I remember your play Insurrection: Holding History being included in the Fire This Time anthology, and the play was prefaced with a note written by you which said that you wanted the audience to “choke”.

RO: Yes.

KJ: That stood out to me tremendously. Can you talk a little bit about the controversy surrounding Slave Play? Do you feel like this play is a bit of a calling for you as director and a playwright?

RO: You know, I think that just existing in the world in a black queer body is provocative to people. Their provocation can’t be my full engagement. So, while I’m not unaware of provoking people or having controversy in my life because of who I am and how I walk through the world, I’m also not going to give as much space as one would like to have in my life. 

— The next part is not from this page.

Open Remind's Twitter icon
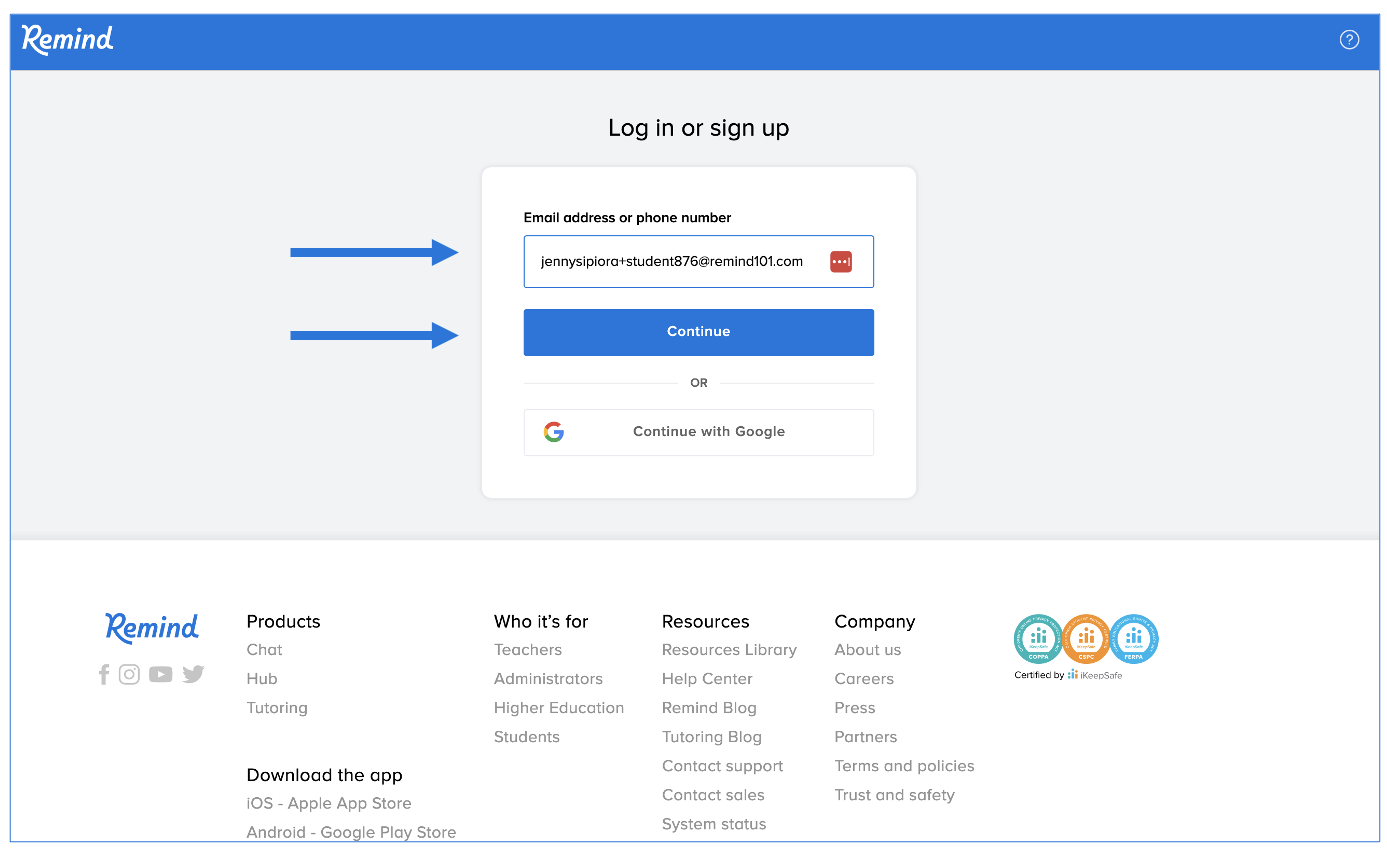 coord(193,675)
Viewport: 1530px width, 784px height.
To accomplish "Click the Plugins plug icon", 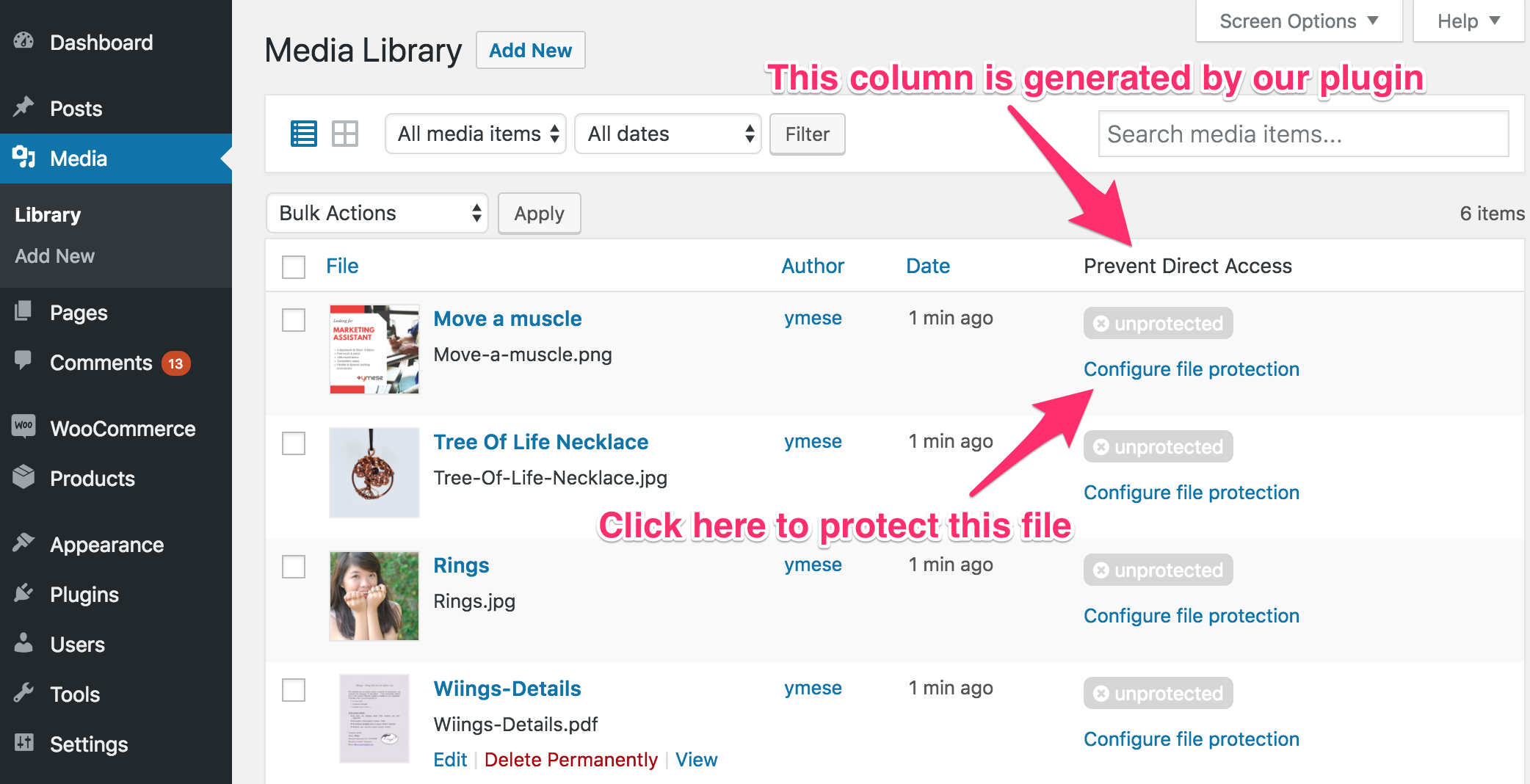I will [x=23, y=593].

A couple of weeks ago, that woman did stand up and talk back. But the interesting thing about it is that there are rarely talk backs on Broadway stages. You don’t normally go to a Broadway show and then afterwards there’s a talk back. And when you do see a talk back on a Broadway stage, you most certainly don’t see a black playwright and a black female lead doing a talk back.

So, to me, that in itself was unique. But then, this white woman had issues and decided to fully interrupt the proceedings – because she was not called upon to speak. She was obviously dealing with whatever she was dealing with that was connected, in whatever way, to the production. And so, that was her expression.

This is also why I don’t normally do talk backs. Because I don’t believe that just because you have an opinion that I have to hear it. My job description does not include “I have to come and listen to you tell me what you think about the show”. So, when I allow people to ask me questions, or when I respond to questions about it, that is something that is outside of my job description that I am giving as a part of my relationship to whoever I’m speaking to. It is not an obligation. 

So, I think that the theatre is where conversations begin, and it’s where you ask questions. Some of the questions are difficult. You can tell from my own work that I don’t let anyone off the hook. Everybody is welcome, but nobody is safe. 

KJ: Exactly. (laughs) 

RO: I’m not there to provide comfort to people. If you come to a play with the word “slave” in the title looking for comfort, then you’ve come to the wrong fucking place. 

I’m not giving you comfort. No one is making my life comfortable. No one’s curating my experience being a black gay man in this country, and no one’s preventing me from being triggered in the morning when I wake up and turn on the TV. So why am I expected to provide anyone else with that sense of comfort?

Where is your sense of responsibility for knowing what you’re walking into and deciding to not walk into that? This is not something being performed in the middle of the street. You paid money and walked into a building. You had every opportunity to figure out where the fuck you were going. 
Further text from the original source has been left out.